Extrait du document:
========================================

Tout avait commencé avec l’un des partis politiques du Congo qui en avait passé la commande aux fabricants locaux avec la consigne pour obtenir une combinaison qui reflète les trois couleurs de la République : vert, jaune et rouge. Et, partant, on assiste à une variété de bavettes dans la ville : celles fabriquées avec du tissu en pagne, en raphia, du Super 100, 120 140, etc.

Et désormais, la mode est aux cache-nez flanqués du drapeau national congolais. Une manière pour ces citoyens d’exprimer leur patriotisme. Sans oublier que le Congo est reconnu comme la terre de la mode appelée ici sapologie.

En effet, chez nous, on se juge par la qualité de la bavette : en termes de tissu, de couleurs ou de design. Mais en termes aussi de prix d’achat. Un prétexte pour les uns de narguer les autres. On y va jusqu’à stigmatiser ceux qui ont des cache-nez lavables et qui seraient incapables d’en avoir pour un usage unique.

========================================

Enregistrements fournis:

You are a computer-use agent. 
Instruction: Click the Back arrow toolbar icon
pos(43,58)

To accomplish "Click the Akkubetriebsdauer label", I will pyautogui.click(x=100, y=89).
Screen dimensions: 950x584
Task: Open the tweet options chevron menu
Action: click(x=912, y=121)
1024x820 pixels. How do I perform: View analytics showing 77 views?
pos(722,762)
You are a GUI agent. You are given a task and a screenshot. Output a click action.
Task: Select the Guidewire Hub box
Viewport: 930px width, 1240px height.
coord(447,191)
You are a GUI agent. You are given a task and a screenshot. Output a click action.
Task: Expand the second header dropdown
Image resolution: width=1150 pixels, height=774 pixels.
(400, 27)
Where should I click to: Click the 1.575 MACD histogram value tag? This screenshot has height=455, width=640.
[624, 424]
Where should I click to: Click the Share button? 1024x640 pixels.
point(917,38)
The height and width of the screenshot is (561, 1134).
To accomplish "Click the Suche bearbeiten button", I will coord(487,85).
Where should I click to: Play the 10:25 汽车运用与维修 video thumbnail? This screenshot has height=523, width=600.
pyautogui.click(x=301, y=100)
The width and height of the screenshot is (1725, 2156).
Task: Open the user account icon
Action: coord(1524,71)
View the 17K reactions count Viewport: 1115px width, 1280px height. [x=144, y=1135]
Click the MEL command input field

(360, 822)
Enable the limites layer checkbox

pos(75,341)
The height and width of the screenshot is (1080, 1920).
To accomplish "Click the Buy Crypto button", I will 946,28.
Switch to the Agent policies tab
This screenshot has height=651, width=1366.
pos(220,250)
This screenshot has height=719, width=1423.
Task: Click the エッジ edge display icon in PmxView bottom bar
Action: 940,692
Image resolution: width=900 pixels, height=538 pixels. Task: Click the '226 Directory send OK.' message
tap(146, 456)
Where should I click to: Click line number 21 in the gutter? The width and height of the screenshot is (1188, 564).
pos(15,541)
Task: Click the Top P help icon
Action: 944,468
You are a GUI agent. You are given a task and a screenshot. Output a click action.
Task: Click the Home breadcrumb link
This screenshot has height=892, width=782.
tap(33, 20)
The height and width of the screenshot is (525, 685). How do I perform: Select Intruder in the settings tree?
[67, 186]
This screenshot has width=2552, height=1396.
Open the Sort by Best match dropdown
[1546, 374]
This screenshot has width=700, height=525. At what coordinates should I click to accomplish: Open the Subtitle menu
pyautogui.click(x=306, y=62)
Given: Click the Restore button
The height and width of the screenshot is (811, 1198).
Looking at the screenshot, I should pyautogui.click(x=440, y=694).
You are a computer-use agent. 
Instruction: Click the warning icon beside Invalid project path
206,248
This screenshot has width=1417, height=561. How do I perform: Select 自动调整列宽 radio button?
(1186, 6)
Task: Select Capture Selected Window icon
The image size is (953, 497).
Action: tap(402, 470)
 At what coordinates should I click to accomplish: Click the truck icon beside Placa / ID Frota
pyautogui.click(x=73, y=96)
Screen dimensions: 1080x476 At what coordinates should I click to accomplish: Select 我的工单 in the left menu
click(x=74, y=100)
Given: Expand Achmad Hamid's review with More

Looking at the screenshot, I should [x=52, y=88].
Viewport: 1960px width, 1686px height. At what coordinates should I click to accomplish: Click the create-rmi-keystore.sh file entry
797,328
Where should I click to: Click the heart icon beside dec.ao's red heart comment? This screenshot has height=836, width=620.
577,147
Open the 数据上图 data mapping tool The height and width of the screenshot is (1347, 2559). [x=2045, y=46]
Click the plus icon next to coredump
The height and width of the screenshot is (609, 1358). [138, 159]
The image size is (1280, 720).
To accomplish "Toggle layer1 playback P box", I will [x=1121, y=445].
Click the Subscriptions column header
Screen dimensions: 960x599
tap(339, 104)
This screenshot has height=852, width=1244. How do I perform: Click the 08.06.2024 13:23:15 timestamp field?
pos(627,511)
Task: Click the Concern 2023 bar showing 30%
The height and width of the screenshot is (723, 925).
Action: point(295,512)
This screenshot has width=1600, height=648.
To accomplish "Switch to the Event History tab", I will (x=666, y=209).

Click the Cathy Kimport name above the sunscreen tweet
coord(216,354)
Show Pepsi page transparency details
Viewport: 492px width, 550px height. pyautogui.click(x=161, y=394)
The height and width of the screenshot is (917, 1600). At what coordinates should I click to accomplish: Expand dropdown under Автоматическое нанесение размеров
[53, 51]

========================================

Consigne 1: Recopiez en entier le texte sur la mode des bavettes au Congo, sans rien y changer.
Consigne 2: Répétez à l'identique la partie des enregistrements qui commence par la ligne contenant « Click the Subscriptions column header » et se termine avec la dernière ligne des enregistrements, ces deux lignes comprises. Ne reproduisez rien d'autre.

Réponse détaillée 1:
Tout avait commencé avec l’un des partis politiques du Congo qui en avait passé la commande aux fabricants locaux avec la consigne pour obtenir une combinaison qui reflète les trois couleurs de la République : vert, jaune et rouge. Et, partant, on assiste à une variété de bavettes dans la ville : celles fabriquées avec du tissu en pagne, en raphia, du Super 100, 120 140, etc.

Et désormais, la mode est aux cache-nez flanqués du drapeau national congolais. Une manière pour ces citoyens d’exprimer leur patriotisme. Sans oublier que le Congo est reconnu comme la terre de la mode appelée ici sapologie.

En effet, chez nous, on se juge par la qualité de la bavette : en termes de tissu, de couleurs ou de design. Mais en termes aussi de prix d’achat. Un prétexte pour les uns de narguer les autres. On y va jusqu’à stigmatiser ceux qui ont des cache-nez lavables et qui seraient incapables d’en avoir pour un usage unique.

Réponse détaillée 2:
Click the Subscriptions column header
Screen dimensions: 960x599
tap(339, 104)
This screenshot has height=852, width=1244. How do I perform: Click the 08.06.2024 13:23:15 timestamp field?
pos(627,511)
Task: Click the Concern 2023 bar showing 30%
The height and width of the screenshot is (723, 925).
Action: point(295,512)
This screenshot has width=1600, height=648.
To accomplish "Switch to the Event History tab", I will (x=666, y=209).

Click the Cathy Kimport name above the sunscreen tweet
coord(216,354)
Show Pepsi page transparency details
Viewport: 492px width, 550px height. pyautogui.click(x=161, y=394)
The height and width of the screenshot is (917, 1600). At what coordinates should I click to accomplish: Expand dropdown under Автоматическое нанесение размеров
[53, 51]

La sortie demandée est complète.